According to some embodiments of the invention, different users may seek to provide enhancement for the same video title (e.g. “The Sound Of Music”), however each user may obtain a version of the video title from a different source. For example, if four input-users in a crowd source group are attempting to provide English caption information for “The Sound Of Music,” the first user may obtain the movie from HULU, the second user from Netflix, the third user from iTunes and the fourth user from broadcast TV. Using any of the input techniques discussed above, each user might choose a different place in the video (e.g. a temporal point) to place the same caption information. Similarly, for any given span of video, one user may choose to put a large amount of caption information in each of a few places, while another user may chose to put a small amount of caption information in each of several places—the total of information potentially being roughly the same for both users. As a result of either of the foregoing situations, any later effort to organize or reconcile the inputs from multiple users will be complicated by the users' randomly selected and variably numerous insertion points. Therefore some embodiments of the invention contemplate the use of cue points.
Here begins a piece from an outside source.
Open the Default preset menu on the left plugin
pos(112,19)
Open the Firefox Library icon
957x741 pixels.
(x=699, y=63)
Cue points are relatively specific places in media (e.g. a video) that are intended to be generally consistent across varying versions of the same video title. The cue points may be placed by any mechanism that provides for consistency among video versions. Some embodiments use cue points that are specific points in a timeline of the video. Other embodiments align cue points with other content addressable features of a video or with meta-information included with the video. In order to achieve consistent cue points across multiple video versions (of the same video title), some embodiments provide cue points that are evenly temporally spaced between identifiable portions of the video, like the beginning, end or chapter markers. For example, some embodiments may use cue points every 60 seconds from beginning to end of the movie or from beginning to end of each chapter. Other embodiments place cue points relative to scene changes or camera angle changes in the video, which may be automatically detected or identified by human users. For example, some embodiments may place a cue point at every camera angle change. Still other embodiments may evenly temporally displace a fixed number of cue points, where the fixed number depends upon the video title's length and/or genre and/or other editorial or meta information about the video. Finally, cue points may be placed by any combination of the foregoing techniques. For example, there may be a cue point placed at each scene change and, in addition, if there is no subsequent scene change within a fixed amount of time (e.g. 60 seconds), another cue point will be inserted.
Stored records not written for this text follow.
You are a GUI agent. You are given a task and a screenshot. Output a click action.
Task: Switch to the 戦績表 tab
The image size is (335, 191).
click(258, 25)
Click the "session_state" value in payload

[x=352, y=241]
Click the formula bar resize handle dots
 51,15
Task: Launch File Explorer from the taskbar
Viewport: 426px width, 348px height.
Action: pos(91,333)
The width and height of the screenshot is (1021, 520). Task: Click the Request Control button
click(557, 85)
In some embodiments, the cue point related information for a particular media title is independent from any particular version of the media. In other words, for any particular video title (e.g. The Sound Of Music), the cue point information (e.g. identity, and/or nature, and/or spacing of cue points) is independent and separable from the video versions (e.g. obtained from HULU, or obtained from iTunes, or obtained from NetFlix, etc.). By this feature, the cue point information may be applied to any version of the media title. For example, the cue point information for a particular video title may be applied to video versions sourced from Netflix, Hulu and iTunes (all theoretically slightly different versions in form, but not in substance). In addition, enhancement information may be aligned with cue points rather than directly with markers embedded in the video media. In this manner, enhancement features may be maintained and distributed independent of the video media or version it represents. The independence provided by the cue point embodiments allows a central system (e.g. server resources) to accumulate, process and maintain cue point and enhancement information in a logical space separate from video media and crowd source user activity.
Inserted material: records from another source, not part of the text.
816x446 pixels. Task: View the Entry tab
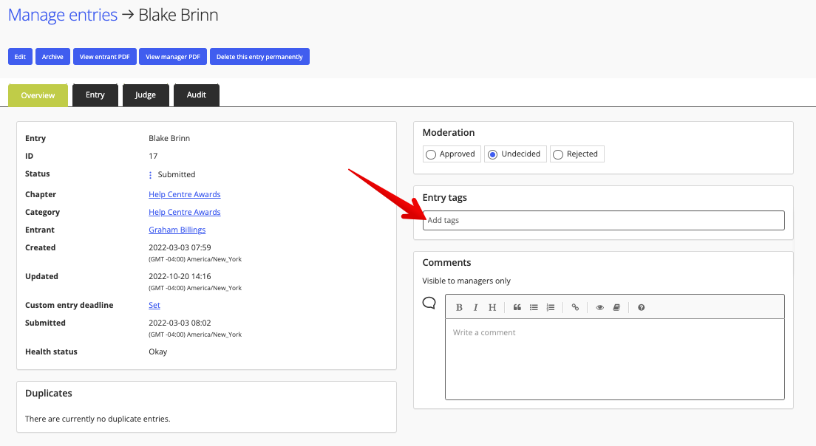point(95,95)
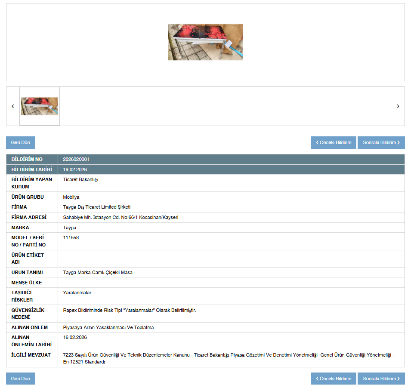This screenshot has width=414, height=388.
Task: Click the left arrow of the thumbnail carousel
Action: pos(13,106)
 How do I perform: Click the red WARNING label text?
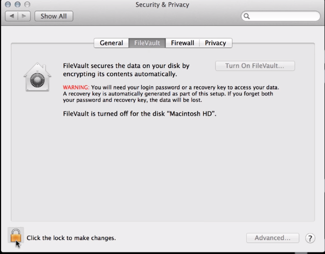pyautogui.click(x=76, y=87)
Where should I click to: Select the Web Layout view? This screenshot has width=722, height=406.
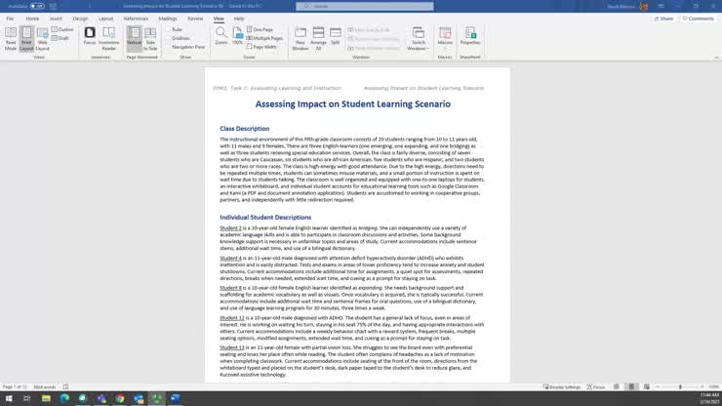(42, 38)
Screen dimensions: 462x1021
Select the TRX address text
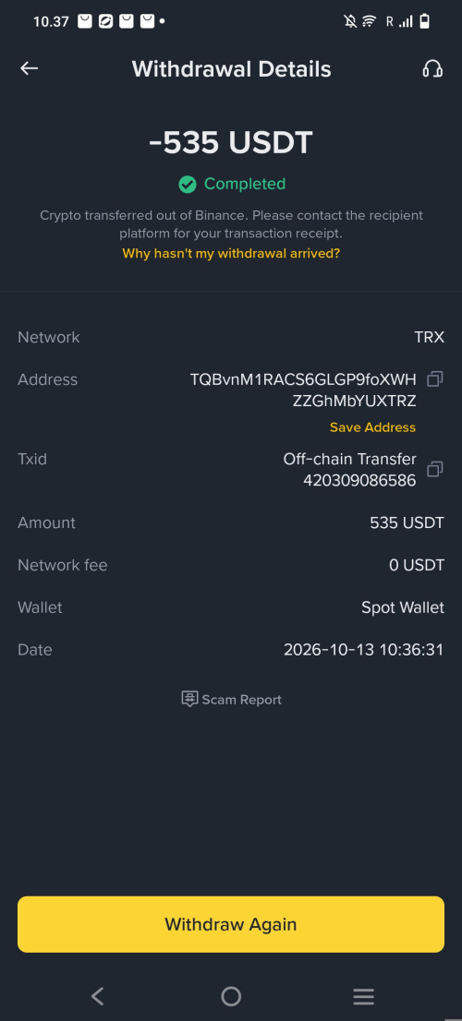click(x=303, y=390)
For the benefit of a more complete illustration, the following section describes exemplary embodiments for inputting enhancement information. While the discussion may recite a sequence and at times semantically enforce that sequence, the inventors intend no sequential limitation on the invention other than those that are strictly functionally necessary or expressly stated as essential.

In an initial step of the input stage, an input-user may select a suitably equipped video player, or alternatively select any video player and apply an appropriate supplement to make the player suitable. The input-user may also select a video and a source for the video, for example, “The Sound Of Music” from iTunes. In some embodiments, the input-user may first select a video or source and during the process receive a notification regarding the opportunity to contribute to a crowd source enhancement of the video. If the user accepts the opportunity, an appropriate video player may be provided or supplemented after the selection of the video or source. The player or supplement (e.g. software modules) may be downloaded from a server over a LAN or WAN such as the Internet. Once an input-user is equipped with a suitable video player and video media, the input-user may use normal media controls (depending upon the viewing device, play, FF, RW, pause, etc.) to view the video. At any point where the input-user is inspired to enter enhancement information, there are several possibilities for doing so: the input-user may simply act to enter an enhancement using a pointer, touch or other interface device on the video; the user may pause the video using the normal control and insert the enhancement using a provided interface such as those shown in FIG. 5; or, the user may pause the video using a special control (e.g. icon/widget) for the enhancement feature where use of that control may activate the interface for inserting enhancement information (e.g. the descriptions of FIG. 5). Of course, the input-user may create or retrieve the content of the enhancement information prior to indicating a desire to make insertions or thereafter.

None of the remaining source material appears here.